WHAT YOU SHOULD DO:
The required result is a copy of each line below in which "handle" appears.

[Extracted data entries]
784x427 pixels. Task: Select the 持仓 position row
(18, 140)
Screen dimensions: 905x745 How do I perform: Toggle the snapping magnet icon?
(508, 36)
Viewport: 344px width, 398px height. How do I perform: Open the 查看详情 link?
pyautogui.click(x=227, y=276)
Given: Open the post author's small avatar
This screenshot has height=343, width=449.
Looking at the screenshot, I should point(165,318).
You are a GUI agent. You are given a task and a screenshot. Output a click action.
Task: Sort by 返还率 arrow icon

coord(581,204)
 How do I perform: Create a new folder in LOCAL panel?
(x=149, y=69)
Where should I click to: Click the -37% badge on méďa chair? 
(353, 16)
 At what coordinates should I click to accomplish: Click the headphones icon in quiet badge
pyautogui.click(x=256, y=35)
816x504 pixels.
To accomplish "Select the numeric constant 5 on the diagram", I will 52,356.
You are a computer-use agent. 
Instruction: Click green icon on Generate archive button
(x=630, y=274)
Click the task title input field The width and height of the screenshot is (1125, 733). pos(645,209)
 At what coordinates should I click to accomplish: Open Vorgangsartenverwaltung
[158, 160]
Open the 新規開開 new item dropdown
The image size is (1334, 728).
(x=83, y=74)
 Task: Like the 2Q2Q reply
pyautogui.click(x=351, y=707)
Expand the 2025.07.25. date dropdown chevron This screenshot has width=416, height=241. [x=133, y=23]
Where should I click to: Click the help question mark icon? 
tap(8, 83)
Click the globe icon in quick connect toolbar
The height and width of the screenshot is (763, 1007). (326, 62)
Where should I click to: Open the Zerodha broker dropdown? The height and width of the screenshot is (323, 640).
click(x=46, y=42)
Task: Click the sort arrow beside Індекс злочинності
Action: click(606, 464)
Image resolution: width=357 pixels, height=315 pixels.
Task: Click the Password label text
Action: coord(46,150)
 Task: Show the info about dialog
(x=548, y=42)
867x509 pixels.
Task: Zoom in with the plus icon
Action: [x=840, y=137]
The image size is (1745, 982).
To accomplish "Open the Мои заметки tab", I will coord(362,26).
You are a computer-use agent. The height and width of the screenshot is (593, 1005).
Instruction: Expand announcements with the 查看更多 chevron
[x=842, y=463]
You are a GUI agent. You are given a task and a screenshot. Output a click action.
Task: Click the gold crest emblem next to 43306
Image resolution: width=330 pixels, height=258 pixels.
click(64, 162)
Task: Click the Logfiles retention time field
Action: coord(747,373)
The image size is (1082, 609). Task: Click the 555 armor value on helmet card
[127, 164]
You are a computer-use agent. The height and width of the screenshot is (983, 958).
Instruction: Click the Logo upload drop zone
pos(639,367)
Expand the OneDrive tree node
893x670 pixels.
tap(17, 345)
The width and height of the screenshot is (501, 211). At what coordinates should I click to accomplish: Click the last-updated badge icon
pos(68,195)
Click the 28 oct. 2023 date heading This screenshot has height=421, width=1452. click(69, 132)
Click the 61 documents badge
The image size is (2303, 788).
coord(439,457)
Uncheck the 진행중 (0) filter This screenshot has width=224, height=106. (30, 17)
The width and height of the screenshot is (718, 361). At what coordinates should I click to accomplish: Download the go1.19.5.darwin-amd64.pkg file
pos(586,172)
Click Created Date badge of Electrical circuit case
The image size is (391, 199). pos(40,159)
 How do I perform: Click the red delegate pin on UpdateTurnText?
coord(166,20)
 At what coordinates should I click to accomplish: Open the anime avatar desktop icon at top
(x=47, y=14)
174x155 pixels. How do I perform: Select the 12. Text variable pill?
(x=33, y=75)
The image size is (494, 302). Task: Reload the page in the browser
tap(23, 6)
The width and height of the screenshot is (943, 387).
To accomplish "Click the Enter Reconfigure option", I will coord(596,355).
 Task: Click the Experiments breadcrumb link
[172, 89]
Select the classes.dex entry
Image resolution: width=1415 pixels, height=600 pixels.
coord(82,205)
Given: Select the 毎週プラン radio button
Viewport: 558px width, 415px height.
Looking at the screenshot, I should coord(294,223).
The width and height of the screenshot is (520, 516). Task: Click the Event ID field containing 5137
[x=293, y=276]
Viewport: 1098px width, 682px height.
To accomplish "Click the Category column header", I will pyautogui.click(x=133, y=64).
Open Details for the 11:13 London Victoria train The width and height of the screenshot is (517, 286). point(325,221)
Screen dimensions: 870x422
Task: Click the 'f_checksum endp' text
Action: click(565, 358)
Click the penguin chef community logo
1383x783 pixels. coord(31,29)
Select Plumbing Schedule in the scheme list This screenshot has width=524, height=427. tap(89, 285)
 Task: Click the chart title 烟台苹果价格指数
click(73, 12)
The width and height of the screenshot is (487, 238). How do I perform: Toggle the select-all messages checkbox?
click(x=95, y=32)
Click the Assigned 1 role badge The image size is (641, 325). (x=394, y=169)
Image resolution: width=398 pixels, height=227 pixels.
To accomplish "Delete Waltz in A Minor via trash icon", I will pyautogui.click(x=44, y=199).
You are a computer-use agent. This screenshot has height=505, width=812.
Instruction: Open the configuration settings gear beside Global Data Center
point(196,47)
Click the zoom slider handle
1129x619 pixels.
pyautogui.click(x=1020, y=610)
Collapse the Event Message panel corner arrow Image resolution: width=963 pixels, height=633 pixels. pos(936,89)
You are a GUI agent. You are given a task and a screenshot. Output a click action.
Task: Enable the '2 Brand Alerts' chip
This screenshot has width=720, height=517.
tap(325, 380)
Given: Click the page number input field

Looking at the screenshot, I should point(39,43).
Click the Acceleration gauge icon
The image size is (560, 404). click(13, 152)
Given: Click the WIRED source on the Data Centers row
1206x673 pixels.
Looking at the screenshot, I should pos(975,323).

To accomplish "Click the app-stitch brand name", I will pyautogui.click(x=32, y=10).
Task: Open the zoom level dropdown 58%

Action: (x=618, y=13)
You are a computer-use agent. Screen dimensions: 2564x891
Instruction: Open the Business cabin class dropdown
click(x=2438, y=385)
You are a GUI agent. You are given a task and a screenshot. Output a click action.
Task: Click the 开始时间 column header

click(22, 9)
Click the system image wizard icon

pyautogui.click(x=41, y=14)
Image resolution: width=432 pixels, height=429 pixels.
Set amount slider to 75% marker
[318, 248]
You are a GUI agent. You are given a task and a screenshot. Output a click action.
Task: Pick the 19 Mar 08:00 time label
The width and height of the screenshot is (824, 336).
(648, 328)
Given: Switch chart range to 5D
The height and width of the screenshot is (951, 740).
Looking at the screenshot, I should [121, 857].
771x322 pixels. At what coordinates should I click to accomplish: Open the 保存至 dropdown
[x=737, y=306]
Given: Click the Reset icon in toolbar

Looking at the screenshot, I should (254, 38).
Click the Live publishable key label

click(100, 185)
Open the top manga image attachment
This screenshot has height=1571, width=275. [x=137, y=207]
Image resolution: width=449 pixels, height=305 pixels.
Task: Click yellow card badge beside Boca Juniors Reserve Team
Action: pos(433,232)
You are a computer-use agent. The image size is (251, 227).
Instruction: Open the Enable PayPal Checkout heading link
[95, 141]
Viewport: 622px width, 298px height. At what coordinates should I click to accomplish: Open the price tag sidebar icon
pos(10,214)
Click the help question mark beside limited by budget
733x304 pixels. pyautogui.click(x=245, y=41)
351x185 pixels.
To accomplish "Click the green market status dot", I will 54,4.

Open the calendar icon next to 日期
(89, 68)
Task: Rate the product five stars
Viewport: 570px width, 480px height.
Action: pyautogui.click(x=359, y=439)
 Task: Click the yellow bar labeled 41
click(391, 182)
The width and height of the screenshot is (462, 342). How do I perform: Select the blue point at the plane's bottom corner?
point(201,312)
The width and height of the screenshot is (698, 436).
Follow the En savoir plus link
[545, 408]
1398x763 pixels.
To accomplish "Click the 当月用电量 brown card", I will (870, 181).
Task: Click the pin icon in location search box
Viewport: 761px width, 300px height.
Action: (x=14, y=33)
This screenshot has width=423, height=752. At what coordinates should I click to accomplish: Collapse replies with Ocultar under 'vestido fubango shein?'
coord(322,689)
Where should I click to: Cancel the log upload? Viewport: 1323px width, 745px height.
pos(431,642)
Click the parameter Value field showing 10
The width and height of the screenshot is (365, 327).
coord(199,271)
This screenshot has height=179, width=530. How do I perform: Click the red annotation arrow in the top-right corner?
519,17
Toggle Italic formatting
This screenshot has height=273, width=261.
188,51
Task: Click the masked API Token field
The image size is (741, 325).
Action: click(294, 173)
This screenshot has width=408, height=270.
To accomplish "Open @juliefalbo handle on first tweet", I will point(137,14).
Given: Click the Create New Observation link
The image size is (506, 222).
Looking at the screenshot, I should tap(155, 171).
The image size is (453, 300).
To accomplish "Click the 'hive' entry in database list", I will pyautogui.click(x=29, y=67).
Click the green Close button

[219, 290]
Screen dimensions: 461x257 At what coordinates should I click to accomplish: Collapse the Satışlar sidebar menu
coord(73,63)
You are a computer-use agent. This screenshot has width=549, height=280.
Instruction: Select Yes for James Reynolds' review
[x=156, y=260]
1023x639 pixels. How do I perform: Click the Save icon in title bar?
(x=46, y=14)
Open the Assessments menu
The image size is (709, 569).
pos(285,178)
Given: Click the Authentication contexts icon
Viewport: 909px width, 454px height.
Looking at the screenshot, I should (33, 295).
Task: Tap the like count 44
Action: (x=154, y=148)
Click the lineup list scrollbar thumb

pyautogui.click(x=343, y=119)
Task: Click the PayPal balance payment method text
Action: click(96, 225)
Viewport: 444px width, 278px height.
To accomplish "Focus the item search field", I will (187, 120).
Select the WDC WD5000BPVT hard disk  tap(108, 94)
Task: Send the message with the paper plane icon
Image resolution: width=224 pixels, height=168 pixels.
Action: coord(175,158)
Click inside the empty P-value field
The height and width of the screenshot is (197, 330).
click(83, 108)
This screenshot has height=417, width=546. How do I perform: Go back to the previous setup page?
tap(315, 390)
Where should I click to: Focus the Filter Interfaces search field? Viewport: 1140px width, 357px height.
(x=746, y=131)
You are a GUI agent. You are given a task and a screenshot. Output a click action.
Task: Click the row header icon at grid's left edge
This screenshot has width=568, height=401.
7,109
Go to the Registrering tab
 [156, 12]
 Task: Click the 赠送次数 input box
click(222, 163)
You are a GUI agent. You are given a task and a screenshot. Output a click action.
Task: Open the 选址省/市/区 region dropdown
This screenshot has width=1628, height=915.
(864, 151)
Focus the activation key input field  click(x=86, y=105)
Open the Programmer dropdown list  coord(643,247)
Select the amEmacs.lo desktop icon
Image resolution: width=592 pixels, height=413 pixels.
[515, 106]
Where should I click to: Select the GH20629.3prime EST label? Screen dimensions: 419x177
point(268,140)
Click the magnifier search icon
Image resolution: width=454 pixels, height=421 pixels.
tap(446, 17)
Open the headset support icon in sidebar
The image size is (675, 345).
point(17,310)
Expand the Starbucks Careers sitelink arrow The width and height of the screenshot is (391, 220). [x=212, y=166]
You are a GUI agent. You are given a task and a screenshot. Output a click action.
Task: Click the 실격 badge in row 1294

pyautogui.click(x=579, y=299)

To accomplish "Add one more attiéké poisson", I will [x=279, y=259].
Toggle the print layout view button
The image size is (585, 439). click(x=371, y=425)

WRITTEN RESPONSE:
Click the zoom slider handle
To accomplish "Open @juliefalbo handle on first tweet", I will point(137,14).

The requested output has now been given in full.